Zugunglück in Hordorf: ÖDP fordert Auskunft über Sicherheitsstandards an oberbayerischen Bahnstrecken

ÖDP Anfrage an das Eisenbahnbundesamt zu Sicherheitsstandards in Oberbayern – Geld muss vorrangig in die Sicherheit bestehender Bahnstrecken investiert werden

 

Auch wenn die Unglücksursache noch nicht endgültig feststeht, das tragische Zugunglück in Hordorf macht schon jetzt Sicherheitsdefizite an deutschen Bahnstrecken sichtbar. Das Verkehrsministerium verteidigt die Deutsche Bahn mit den Worten. „Erst bei Geschwindigkeiten von mehr als 100 Stundenkilometern seien magnetische Abbremssysteme vorgeschrieben. Auf dem Streckenabschnitt Magdeburg-Halberstadt seien diese Notbremssysteme bei überfahrenen Haltesignalen noch nicht flächendeckend nachgerüstet worden, weil hier nur ein Tempo von 80 Stundenkilometern erlaubt sei".

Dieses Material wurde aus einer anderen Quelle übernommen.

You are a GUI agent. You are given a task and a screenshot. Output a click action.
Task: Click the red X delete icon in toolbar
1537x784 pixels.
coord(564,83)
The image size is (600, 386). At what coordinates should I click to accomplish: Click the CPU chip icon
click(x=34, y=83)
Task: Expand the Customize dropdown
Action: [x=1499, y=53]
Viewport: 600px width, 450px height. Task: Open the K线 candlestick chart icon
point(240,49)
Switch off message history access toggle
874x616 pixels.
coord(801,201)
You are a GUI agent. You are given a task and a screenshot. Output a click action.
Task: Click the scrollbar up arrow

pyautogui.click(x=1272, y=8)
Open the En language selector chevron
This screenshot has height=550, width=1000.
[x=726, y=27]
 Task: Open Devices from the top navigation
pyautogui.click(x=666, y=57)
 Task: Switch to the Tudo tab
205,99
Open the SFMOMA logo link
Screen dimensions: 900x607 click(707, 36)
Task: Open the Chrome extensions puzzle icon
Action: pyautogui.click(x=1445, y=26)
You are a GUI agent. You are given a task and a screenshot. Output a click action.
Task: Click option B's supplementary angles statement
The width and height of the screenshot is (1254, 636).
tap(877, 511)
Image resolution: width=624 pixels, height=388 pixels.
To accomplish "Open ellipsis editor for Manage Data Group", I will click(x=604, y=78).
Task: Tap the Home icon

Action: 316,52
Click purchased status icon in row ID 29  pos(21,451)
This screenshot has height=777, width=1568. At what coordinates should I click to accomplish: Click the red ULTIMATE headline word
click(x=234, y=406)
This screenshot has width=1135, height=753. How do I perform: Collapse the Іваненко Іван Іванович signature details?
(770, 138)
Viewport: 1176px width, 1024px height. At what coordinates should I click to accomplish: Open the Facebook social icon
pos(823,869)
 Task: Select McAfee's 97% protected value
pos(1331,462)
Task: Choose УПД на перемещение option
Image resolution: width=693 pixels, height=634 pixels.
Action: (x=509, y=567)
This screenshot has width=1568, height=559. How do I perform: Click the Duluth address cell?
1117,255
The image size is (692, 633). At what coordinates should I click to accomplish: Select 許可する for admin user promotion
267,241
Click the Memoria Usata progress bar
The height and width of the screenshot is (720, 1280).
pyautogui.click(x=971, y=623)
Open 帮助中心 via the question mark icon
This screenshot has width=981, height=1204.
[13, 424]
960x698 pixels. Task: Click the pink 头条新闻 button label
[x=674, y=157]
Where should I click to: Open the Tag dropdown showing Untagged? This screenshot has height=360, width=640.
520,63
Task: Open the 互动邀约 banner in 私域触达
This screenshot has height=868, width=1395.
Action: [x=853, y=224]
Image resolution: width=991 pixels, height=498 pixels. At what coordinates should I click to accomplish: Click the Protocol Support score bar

ÖDP Bezirkschef Franz Hofmaier findet diese Aussage zynisch: „In Hordorf kann man sehen, welche fatale Folgen es hat, wenn 2 Züge mit Tempo 80 frontal zusammenstoßen. Ich halte daher auf allen Strecken mit Personenverkehr die genannten magnetischen Notbremssysteme für unverzichtbar, unabhängig von der zulässigen Höchstgeschwindigkeit". Die ÖDP fordert daher schriftlich vom Eisenbahnbundesamt Auskunft über die Sicherheitsstandards an oberbayerischen Bahnstrecken. „Sollte es auch in Oberbayern Bahnstrecken geben, die noch auf einem veralteten Sicherheitsniveau ohne Notbremssysteme sind, müssen diese umgehend nachgerüstet werden. Statt Milliarden in Prestigeprojekte wie Stuttgart 21 zu investieren, muss zunächst für die Sicherheit auf den bestehenden Bahnstrecken gesorgt werden", so Franz Hofmaier.